Oggi, il Lazio è considerata la prima regione italiana per la produzione di nocciole. Nella sola regione del lato di Vico, le piantagioni di nocciole si estendono per oltre 21.700 ettari, “presentandosi lungo le sponde come una monocultura”, come scrive Altreconomia.

Negli ultimi 50 anni, a seguito di condizioni climatiche e caratteristiche dei terreni particolarmente favorevoli per il nocciolo, gli agricoltori della provincia di Viterbo e del Lazio hanno abbandonato vite e olivo puntando sui noccioleti.

Gli investimenti della Ferrero nel Lazio

Nel 2018, il Gruppo Ferrero ha investito in modo importante nella regione per aumentarne la produttività, diventando il principale acquirente delle nocciole nel Lazio.

Il colosso di Alba ha lanciato il «Progetto nocciola Italia», un piano agroindustriale che ad aumentare di 20.000 ettari la superficie coltivata a nocciole in Italia entro il 2025, aggiungendoli ai già esistenti oltre 70.000 ettari.
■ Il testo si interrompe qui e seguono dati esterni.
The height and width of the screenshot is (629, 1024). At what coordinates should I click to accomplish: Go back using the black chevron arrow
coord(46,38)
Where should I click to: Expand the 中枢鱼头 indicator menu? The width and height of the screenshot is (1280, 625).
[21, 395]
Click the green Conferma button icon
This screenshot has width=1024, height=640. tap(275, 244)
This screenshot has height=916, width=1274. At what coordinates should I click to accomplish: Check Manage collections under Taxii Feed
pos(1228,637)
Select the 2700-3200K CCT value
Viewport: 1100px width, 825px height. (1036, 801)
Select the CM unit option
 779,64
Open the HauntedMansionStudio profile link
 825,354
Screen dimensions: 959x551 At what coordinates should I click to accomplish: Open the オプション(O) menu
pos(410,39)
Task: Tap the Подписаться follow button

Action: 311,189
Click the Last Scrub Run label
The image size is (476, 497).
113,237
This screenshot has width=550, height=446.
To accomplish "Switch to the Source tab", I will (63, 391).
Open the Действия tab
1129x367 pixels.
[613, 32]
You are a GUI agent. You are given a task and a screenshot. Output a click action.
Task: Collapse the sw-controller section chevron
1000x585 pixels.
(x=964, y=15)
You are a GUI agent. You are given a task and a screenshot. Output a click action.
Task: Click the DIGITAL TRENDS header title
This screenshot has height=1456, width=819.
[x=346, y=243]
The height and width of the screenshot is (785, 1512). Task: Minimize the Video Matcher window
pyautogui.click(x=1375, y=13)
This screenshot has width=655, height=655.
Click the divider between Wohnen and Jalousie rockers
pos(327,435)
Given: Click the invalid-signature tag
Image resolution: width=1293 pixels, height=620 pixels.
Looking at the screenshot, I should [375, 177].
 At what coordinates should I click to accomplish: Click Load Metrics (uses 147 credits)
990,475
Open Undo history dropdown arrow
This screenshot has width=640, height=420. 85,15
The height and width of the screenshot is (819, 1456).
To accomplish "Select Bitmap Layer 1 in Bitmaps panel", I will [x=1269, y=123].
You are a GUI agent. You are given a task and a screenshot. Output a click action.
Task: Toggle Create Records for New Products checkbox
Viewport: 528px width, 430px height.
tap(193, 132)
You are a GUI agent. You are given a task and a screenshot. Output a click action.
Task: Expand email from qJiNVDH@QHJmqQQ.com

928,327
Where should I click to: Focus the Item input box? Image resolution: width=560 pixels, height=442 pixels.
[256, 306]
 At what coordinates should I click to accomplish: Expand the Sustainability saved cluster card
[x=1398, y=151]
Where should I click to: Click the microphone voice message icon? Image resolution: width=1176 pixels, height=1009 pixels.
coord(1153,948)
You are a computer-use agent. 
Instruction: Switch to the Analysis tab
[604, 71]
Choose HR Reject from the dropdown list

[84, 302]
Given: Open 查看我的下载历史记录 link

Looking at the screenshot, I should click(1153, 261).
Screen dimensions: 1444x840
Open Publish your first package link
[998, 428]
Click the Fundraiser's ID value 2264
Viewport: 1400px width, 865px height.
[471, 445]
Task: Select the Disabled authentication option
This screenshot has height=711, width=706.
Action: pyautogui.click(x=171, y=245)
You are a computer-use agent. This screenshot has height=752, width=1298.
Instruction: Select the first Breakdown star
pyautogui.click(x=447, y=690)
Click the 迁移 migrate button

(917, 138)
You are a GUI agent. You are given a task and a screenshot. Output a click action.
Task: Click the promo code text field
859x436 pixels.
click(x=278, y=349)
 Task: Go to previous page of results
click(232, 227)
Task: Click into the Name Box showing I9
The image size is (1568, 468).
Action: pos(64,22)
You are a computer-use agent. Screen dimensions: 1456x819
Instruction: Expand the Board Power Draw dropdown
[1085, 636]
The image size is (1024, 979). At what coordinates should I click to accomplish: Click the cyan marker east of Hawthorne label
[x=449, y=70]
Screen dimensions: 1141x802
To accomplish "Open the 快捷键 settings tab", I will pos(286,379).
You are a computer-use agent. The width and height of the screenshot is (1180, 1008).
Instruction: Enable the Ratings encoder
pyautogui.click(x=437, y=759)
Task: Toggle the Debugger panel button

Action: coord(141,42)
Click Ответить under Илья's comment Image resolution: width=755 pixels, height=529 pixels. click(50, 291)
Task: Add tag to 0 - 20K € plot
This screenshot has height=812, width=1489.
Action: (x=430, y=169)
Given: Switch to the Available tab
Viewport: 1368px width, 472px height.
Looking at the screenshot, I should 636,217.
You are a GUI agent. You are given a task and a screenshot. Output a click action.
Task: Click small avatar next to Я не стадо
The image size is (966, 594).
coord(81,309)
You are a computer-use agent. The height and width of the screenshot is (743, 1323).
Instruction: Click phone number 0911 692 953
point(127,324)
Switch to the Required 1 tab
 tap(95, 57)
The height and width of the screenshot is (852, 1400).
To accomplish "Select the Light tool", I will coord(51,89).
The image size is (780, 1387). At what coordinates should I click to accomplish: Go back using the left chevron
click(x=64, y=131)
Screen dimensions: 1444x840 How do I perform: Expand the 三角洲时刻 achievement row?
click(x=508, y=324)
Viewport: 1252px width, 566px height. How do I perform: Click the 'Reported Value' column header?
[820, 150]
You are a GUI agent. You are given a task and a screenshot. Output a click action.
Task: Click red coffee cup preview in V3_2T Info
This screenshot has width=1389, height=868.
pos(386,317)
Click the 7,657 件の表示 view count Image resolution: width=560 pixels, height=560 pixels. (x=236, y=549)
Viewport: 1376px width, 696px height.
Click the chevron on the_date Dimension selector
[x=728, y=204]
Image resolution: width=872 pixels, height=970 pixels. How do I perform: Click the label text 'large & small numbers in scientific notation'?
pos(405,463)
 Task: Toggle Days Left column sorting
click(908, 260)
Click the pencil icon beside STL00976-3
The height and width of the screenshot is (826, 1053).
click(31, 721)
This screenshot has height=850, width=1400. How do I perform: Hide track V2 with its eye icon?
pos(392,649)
L’obiettivo è ridurre la dipendenza delle importazioni di nocciole dall’estero.

Secondo quanto racconta anche Repubblica a ottobre 2023, Ferrero assorbe larga parte della produzione del viterbese, “con un significativo impatto sugli acquisti globali, avendo la multinazionale bisogno di circa 230 mila quintali di nocciole ogni anno”.

Preoccupa anche l’inquinamento sul lago di Bolsena

I problemi ambientali e l’inquinamento da pesticidi legati alle coltivazioni intensive delle nocciole non si limitano al solo lago di Vico, ma si estendono in tutta la regione.

Anche il lago di Bolsena, rinomata meta turistica e il più grande lago vulcanico d’Europa, è minacciato dall’inquinamento agricolo che mina la qualità dell’acqua e l’equilibrio ambientale.

La crisi idrica

Oltre alla recente sentenza del Consiglio di Stato, ClientEarth e Lipu hanno portato con successo in tribunale l’omissione da parte delle autorità. In particolare della Regione Lazio, nell’attuare misure efficaci per affrontare la crisi della potabilità dell’acqua e ridurre i livelli dannosi di nitrati, come richiesto sia dalla normativa europea che nazionale.

La Regione Lazio è stata obbligata a istituire una Zona Vulnerabile ai Nitrati e ad adottare provvedimenti per il risanamento delle risorse idriche.